Non solo: secondo Marino ammette che “la ragione della chiusura di sezioni distaccate e tribunali non era il risparmio di risorse, come propagandato allora e come recepito dalla stessa Corte Costituzionale nella motivazione che ha portato a respingere il ricorso di incostituzionalità. Questa relazione, purtroppo, è in controtendenza con l’atteggiamento fin qui mostrato dal Ministro Orlando in altri ambiti. Chiediamo il suo intervento: serve una verifica reale sul campo con il coinvolgimento dell’avvocatura”.
Il giudizio fortemente negativo scaturisce da un’attenta valutazione della Commissione interna di settore dell’Oua, coordinata da Marcello Luparella.
Ci si aspettava una analisi obiettiva, completa e realistica dello stato dell’arte – denuncia l’Oua – ci si è trovati invece di fronte ad una specie di difesa d’ufficio dell’operato dei “burocrati” del Ministero, animata più dalla preoccupazione di controbattere “a prescindere” alle mille critiche sollevate da COA, enti locali, comitati cittadini e rappresentanti politici, che dall’intento di verificare realmente la sussistenza delle criticità sollevate.

Per l’Oua l’indagine “brilla” soprattutto per genericità ed incompletezza, si riferisce solo a una parte delle sedi interessate, non riporta un solo dato numerico o statistico, espone tesi apodittiche e indimostrate. In compenso, e a conferma di quanto si evidenzia da anni:

– viene definitivamente confermato che l’obiettivo della riforma non è il risparmio (e ciò in piena contraddizione con quanto affermato dalla Consulta per sostenerne la legittimità);

– si ammette l’insostenibile aumento dei costi di notifiche e pignoramenti, senza indicare alcuna soluzione (il vero problema sono infatti i pignoramenti, rispetto ai quali non inciderà minimamente la notifica telematica invocata dalla relazione);

– si ammette che la drammatica situazione di sottodimensionamento degli organici è idonea a determinare a breve il collasso del sistema;

–  si conferma la volontà politica di sacrificare la giustizia di prossimità, e le zone più disagiate e problematiche, in nome di un’efficienza in realtà inesistente; 

– si ammette che i criteri dettati dalla legge delega non sono stati rispettati.

Per l’Oua in definitiva il quadro tracciato dalla Commissione e le conclusioni cui essa perviene, non corrispondono minimamente alla situazione disastrosa che gli avvocati e i cittadini sono costretti a sopportare quotidianamente in tutta Italia e che da tempo viene denunciata dalle Commissioni Giustizia parlamentari, in particolare quella del Senato.

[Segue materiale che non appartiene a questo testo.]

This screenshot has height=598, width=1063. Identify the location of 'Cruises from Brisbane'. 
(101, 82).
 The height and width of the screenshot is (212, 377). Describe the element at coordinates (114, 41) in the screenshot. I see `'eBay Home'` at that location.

Per questa ragione, quindi, il presidente dell’Oua, Nicola Marino, chiede che il Ministro, nell’ottica di rinnovata collaborazione che sta caratterizzando in questa fase i rapporti con l’Avvocatura, intervenga personalmente e disponga un monitoraggio dello stato della riforma più esaustivo e statisticamente più completo.
E che voglia, altresì, nell’immediato ascoltare ufficialmente il parere e le ragioni delle rappresentanze nazionali forensi, immotivatamente escluse dai lavori della Commissione.